I was a bit surprised at Christmas to see my generally fashion-indifferent brother-in-law walk into the room looking very GQ in his new attire. When I asked him where the new clothes had come from he laughed and said that it was just all part of his new business plan.
My brother-in-law, Mike Seitz, owns a franchise called Nature’s Pet. In his business, he travels to countless business meetings to meet with investors and potential store owners across the country. Going into these meetings he would spend countless hours perfecting his business-plan presentations to show these potential investors.As his business has grown, he said he has noticed something very important: many of them were more interested in how he presented himself than in the papers he had slaved over for hours.
When the business continued to grow he decided to meet with a professional stylist at a department store and change his wardrobe a bit so that he looked more professional. As a result of his new style, people started to look at him in a different light, take him more seriously in his career.
Hearing my brother-in-law talk about this I realized this story makes an important point: appearance matters.
One of the goals of BYU is to teach students how to become successful people in the professional world after they graduate. In order to do this, BYU has set certain standards, known as the Honor Code, in order to keep students on that path.
One of the most highly debated subjects about the Honor Code is beards. At BYU, men are expected to remain clean-shaven with the exception of those who hold “beard-cards.” During my time at BYU, I think I have heard every argument in the book for and against this policy. Many men at BYU feel that they should be able to choose whether or not to sport beards.
While I understand this argument and agree that people should be able to choose for themselves, we all made the decision to sign that Honor Code when we came to BYU. It was our choice to come here, where these restrictions exist, and not to some other school.
Many students have a problem with this rule in the Honor Code because they don’t understand why certain rules are needed. I don’t know if I have a perfect answer to this question, but I do believe how we present ourselves to others is an important learned trait in the modern world. Keeping a clean-shaven look can help men do this.

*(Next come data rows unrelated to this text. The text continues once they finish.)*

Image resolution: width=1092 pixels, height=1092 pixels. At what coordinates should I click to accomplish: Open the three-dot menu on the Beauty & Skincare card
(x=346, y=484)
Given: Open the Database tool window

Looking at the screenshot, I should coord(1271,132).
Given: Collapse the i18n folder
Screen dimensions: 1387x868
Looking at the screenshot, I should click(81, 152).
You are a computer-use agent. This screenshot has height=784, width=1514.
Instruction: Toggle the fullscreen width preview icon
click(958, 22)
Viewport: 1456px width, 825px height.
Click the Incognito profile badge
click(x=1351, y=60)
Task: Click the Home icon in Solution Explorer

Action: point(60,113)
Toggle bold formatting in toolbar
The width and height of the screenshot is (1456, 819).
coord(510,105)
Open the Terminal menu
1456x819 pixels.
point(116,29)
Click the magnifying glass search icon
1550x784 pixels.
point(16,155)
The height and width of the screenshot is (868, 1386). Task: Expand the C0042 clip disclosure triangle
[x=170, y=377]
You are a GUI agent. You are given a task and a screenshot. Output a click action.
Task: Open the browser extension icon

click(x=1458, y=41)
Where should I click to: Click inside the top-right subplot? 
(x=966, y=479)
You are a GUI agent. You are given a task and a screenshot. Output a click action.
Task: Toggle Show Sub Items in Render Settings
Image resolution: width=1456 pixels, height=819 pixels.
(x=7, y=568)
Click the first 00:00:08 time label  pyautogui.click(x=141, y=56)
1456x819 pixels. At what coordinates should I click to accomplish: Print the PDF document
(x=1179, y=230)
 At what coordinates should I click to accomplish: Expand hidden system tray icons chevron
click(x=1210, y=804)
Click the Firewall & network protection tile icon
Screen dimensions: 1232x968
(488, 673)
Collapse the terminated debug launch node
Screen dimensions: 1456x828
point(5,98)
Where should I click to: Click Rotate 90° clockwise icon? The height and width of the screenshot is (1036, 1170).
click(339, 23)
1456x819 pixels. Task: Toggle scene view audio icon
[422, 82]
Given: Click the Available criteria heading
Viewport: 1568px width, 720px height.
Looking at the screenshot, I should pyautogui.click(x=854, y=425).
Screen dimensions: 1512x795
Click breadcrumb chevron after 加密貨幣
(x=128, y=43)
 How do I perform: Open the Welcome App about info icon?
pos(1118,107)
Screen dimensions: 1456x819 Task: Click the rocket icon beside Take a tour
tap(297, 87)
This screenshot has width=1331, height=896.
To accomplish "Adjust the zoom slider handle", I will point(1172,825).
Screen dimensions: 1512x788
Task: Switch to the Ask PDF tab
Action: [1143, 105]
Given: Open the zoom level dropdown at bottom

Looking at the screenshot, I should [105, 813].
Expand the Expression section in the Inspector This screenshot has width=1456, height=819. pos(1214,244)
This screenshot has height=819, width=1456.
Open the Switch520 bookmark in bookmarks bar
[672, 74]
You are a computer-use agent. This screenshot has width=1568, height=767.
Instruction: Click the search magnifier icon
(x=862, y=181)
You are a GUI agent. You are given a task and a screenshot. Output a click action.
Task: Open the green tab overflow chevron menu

I am personally not a huge fan of beards or mustaches on men, with very few exceptions. Curious about what other women thought about this, I asked around the newsroom, and the general consensus was that they prefer clean-shaven men. Our receptionist even went so far as to say that no man should ever have a beard unless they are at least over 30.
While we all may have our own personal biases about this subject, the rule remains the same: no beards without a beard card at BYU. With that said, understanding of the subject can help BYU students come to terms with it.
Male missionaries are required to take on the clean-shaven look throughout the durations of their missions. With all of the looks they could take on, why must they wear a suit and tie while sporting short hair and a clean-shaven face?
As a missionary, I was constantly in situations where I was meeting new people and being judged instantly on my appearance before I could even open my mouth. During this time, I was more aware of the level of modesty I portrayed through my dress and grooming and whether or not it indicated the message I was trying to get across.
While beards have become more acceptable in the professional world, the clean-shaven look is generally more widely accepted. If a man decides to sport a beard while working he needs to make sure that it is nicely trimmed and maintained, and even with this I personally don’t think it always works for most men.
First impressions and appearances are important in the world in which we live. Whether or not we agree with BYU’s no-beard policy, we all signed the Honor Code and agreed to represent the image BYU is trying to portray, and with that comes a clean-shaven, modest look.